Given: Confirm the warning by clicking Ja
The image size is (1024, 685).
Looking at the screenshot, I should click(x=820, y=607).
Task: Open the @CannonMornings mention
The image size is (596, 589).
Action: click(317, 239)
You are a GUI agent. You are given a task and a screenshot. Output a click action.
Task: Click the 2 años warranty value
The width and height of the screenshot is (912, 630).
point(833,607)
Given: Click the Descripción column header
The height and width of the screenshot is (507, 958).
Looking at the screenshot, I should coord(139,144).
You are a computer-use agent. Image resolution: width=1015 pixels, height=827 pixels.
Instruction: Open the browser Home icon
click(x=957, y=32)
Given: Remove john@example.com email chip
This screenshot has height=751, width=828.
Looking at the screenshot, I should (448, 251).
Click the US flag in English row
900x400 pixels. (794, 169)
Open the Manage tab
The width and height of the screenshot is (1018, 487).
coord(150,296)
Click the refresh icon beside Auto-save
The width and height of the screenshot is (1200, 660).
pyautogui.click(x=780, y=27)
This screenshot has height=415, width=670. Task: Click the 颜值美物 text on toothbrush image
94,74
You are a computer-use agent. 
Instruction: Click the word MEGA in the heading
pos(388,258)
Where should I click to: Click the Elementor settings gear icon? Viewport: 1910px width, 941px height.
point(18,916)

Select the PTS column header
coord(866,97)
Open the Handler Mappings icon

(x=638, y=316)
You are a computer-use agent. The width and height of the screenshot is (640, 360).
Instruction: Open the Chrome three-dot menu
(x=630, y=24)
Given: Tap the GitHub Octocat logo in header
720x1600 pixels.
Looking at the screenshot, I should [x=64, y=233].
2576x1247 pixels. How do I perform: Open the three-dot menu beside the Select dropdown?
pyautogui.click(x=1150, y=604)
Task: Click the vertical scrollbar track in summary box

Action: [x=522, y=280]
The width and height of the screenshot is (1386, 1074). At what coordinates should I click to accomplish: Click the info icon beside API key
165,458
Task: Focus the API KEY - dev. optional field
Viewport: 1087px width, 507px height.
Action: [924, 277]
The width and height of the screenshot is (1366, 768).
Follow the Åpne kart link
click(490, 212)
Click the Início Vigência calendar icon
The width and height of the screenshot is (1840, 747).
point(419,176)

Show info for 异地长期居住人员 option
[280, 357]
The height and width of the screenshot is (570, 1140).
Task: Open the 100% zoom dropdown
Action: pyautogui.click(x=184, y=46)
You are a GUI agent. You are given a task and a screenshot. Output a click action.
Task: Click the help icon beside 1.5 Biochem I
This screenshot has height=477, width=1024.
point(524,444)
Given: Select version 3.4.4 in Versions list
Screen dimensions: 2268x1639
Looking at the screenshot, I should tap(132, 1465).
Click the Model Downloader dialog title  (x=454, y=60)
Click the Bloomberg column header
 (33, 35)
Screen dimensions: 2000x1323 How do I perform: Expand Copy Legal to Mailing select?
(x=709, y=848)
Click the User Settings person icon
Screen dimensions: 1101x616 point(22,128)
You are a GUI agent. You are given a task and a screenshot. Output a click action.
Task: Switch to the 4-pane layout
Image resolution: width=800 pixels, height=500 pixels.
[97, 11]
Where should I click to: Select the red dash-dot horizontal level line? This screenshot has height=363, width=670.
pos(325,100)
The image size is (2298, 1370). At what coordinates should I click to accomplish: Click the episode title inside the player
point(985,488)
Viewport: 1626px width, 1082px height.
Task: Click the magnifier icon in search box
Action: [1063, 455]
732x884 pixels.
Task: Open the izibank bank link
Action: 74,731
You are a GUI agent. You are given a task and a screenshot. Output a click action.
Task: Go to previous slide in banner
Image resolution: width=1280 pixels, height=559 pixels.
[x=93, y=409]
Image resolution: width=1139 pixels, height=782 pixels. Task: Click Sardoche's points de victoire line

-=-=-=-=-

**Problem to solve:**
Copy out, word for word, the lines of the records from the start through the line containing "click(x=957, y=32)", inclusive.

**Output of the exercise:**
Given: Confirm the warning by clicking Ja
The image size is (1024, 685).
Looking at the screenshot, I should click(x=820, y=607).
Task: Open the @CannonMornings mention
The image size is (596, 589).
Action: click(317, 239)
You are a GUI agent. You are given a task and a screenshot. Output a click action.
Task: Click the 2 años warranty value
The width and height of the screenshot is (912, 630).
point(833,607)
Given: Click the Descripción column header
The height and width of the screenshot is (507, 958).
Looking at the screenshot, I should coord(139,144).
You are a computer-use agent. Image resolution: width=1015 pixels, height=827 pixels.
Instruction: Open the browser Home icon
click(x=957, y=32)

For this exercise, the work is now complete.